TikTok finally moves against disordered eating, removes 91 million videos
TikTok has announced that it’s cracking down on videos promoting abnormal and unhealthy eating after a long campaign by disordered eating support groups, politicians and regulators.
More than a billion people worldwide have downloaded TikTok, with the platform having long faced criticism for its laissez-faire approach to content regulation, especially given the youth of its userbase: TikTok is most popular among adolescent and pre-adolescent girls.
Among the most widely condemned content on TikTok are videos promoting unhealthy eating. While videos which outright promote eating disorders such as anorexia and bulimia have already been banned, others more subtly encouraging disordered eating practices have slipped through the net. This includes the What I Eat In A Day trend, which campaigners believe has incentivised dangerously low-calorie diets and a culture of shame.
An official statement from TikTok reads: “We’re making this change, in consultation with eating disorders experts, researchers, and physicians, as we understand that people can struggle with unhealthy eating patterns and behaviour without having an eating disorder diagnosis. Our aim is to acknowledge more symptoms, such as over-exercise or short-term fasting, that are frequently under-recognised signs of a potential problem.”
The statement emphasises that TikTok uses “a combination of technology and people to identify and remove violations of our Community Guidelines, and we will continue training our automated systems and safety teams to uphold our policies.”
An official transparency report published on TikTok shows the number of videos which have been removed from the site due to contravening regulations. Just over 89 million videos were taken down in the last six months of 2020; this figure rose dramatically to almost 235 million between January and September 2021, with over 91 million taken down between July and September alone. (These figures do not include the final quarter of the year.)
Of the 91 million videos taken down by TikTok in the third quarter of 2021, 88% were flagged and removed before being seen by viewers. More than half of these were removed due to the material being potentially harmful to minors, whilst other red flag areas (most of which can overlap) include any illegal activity, sex, nudity, violence, self-harm, and promotion of hateful attitudes.
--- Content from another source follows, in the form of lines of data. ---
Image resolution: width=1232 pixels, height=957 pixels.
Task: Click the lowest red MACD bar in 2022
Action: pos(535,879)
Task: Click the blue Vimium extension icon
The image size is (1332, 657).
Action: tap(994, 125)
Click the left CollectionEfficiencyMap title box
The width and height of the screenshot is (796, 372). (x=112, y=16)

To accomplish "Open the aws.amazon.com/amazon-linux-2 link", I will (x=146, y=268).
TikTok is taking this action after representatives of the platform were brought before the US senate in October 2021 to face questioning over the kind of content it allows, and the potential harm to its young users. Particular concerns were raised over the prevalence of content which appears to promote eating disorders to impressionable, vulnerable children.
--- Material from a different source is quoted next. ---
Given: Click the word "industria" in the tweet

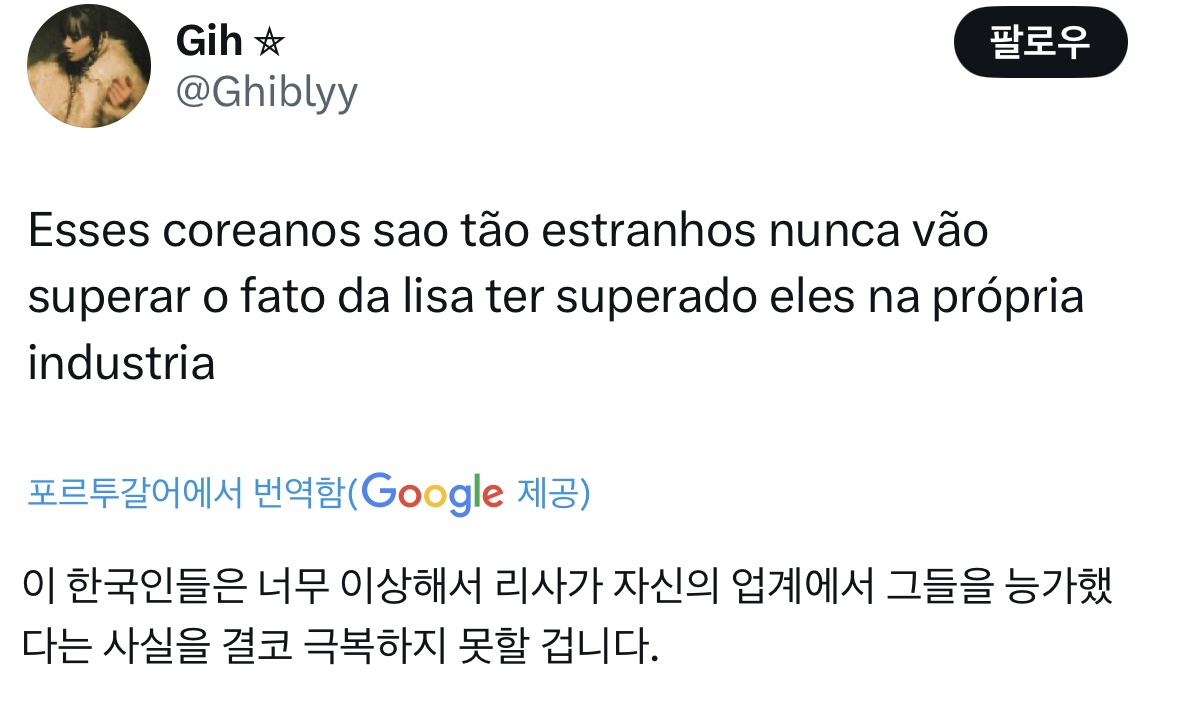Looking at the screenshot, I should 121,363.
As well as taking action to protect users from such potentially harmful content, TikTok has also said that it will change its community guidelines in order to make it clearer to those posting videos as to what constitutes unacceptable material. These guidelines already prohibit hate speech, including such anti-trans behaviour as deadnaming and misgendering, as well as the promotion of conversion therapies.
On top of this, TikTok also claims that new technologies are being developed to help protect the site’s younger users from content which might cause harm, by identifying potentially problematic videos and keeping younger users from being able to see them in the first place.